The movie tells the story of Sungho, who after moving to North Korea under the program, returns to Tokyo for the first time in 25 years. His reunion with his family is interrupted when he is abruptly ordered back to Pyongyang without getting his scheduled operation for a brain tumor untreatable in North Korea.

Yang’s film shines a light on an ill-advised program that sent more than 90,000 ethnic Koreans from Japan to North Korea between the late 1950s and the early 1970s.

“Our Homeland” stars Sakura Ando as Rie, Korean Japanese director Yang’s alter-ego frustrated with her inability to stop her brother from being taken away back to North Korea and infuriated at a North Korean agent who tails her brother around. The brother, played by Arata Iura, remains sulky throughout what was supposed to be a three-month stay in Tokyo and makes a poor attempt to recruit his sister as a spy in one scene.

After making a world premiere in Berlin in February, the film is now moving to South Korea’s Busan International Film Festival, where organizers say the director was able to secure funding for the production last year.

Kim Ji-seok, a film critic and a festival director at Busan, said “Our Homeland” is essentially a story about a “Korean diaspora” further troubled by political differences.

Kim said that the group of ethnic Koreans who moved from Japan to North Korea under the repatriation program represent “a minority of a minority” and that “Our Homeland” does a superb job of casting a light on the difficult and sometimes forgotten subject.

The repatriation of Japan’s ethnic Koreans — many of whom had been forcefully moved to Japan when Tokyo colonized the Korean Peninsula in the early 20th century — marked a rare chapter of cooperation in the history of relations between North Korea and Japan. It provided a much-needed source of labor for Pyongyang and eased a welfare burden for Tokyo, according to Tessa Morris-Suzuki, Japanese history professor at the Australian National University.

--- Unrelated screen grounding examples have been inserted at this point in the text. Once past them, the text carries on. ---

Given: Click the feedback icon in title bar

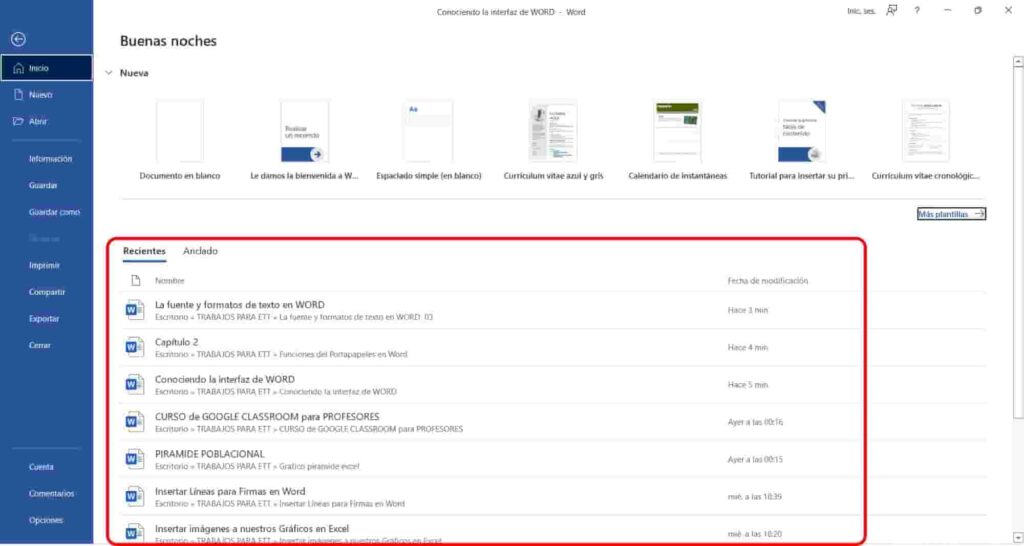Looking at the screenshot, I should click(x=891, y=11).
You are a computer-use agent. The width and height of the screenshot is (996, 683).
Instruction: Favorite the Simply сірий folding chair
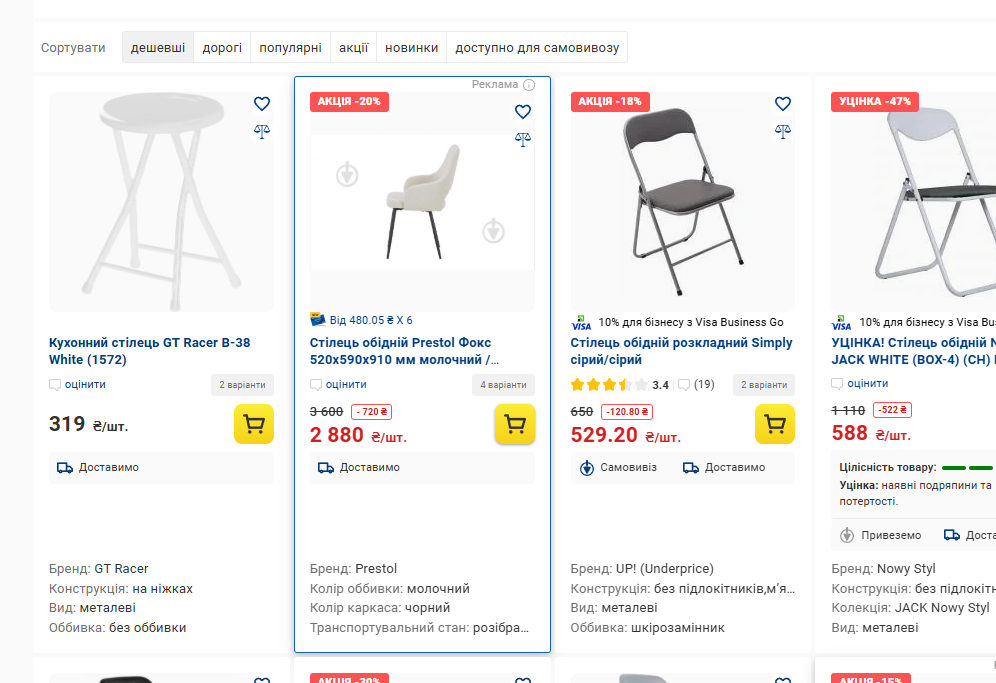(x=783, y=104)
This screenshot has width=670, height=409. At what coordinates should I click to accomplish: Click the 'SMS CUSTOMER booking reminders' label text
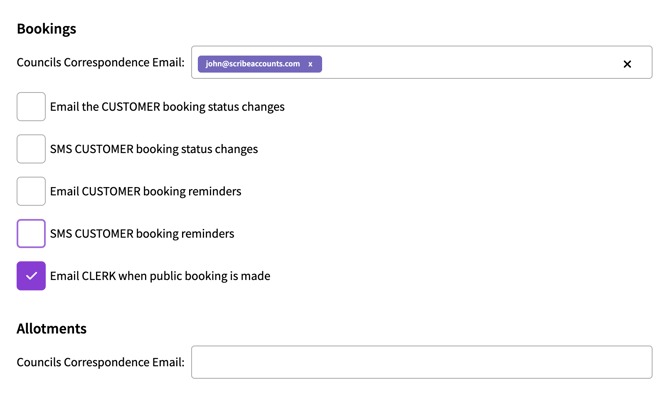(x=142, y=234)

The repatriation, however, caused deep suffering for immigrants, since those in North Korea couldn’t freely communicate with their relatives in Japan and those remaining in Japan felt anxious about the fate of their loved ones in the North, she said in a 2009 paper.

To make matters worse, the so-called returnees were considered lower in social ranks and even as spies in North Korea, she said.

One of the most conspicuous roles in the movie is played by Yang Ik-june, whose staunch apparatchik-like behavior as an agent slowly softens as he begins to sympathize with the family. He later acknowledges to Rie that he and his brother have no choice to live under orders from the government in Pyongyang “until the end of their lives.”

“Our Homeland” was selected earlier this year as Japan’s entry for the 2012 Academy Awards best foreign language film.

It is also one of three films in Busan that have to do with North Korea along with “Comrade Kim Goes Flying,” a joint North Korean-European production about a young female coalminer with aspirations to become a trapeze artist, and “Choongshim, Soso,” a South Korean-made film about a North Korean defector hiding in China.

Yang is the director of two documentaries, “Dear Pyongyang” in 2005 and “Sona, the Other Myself” in 2009 — both of which are based on the her interaction with her family in North Korea.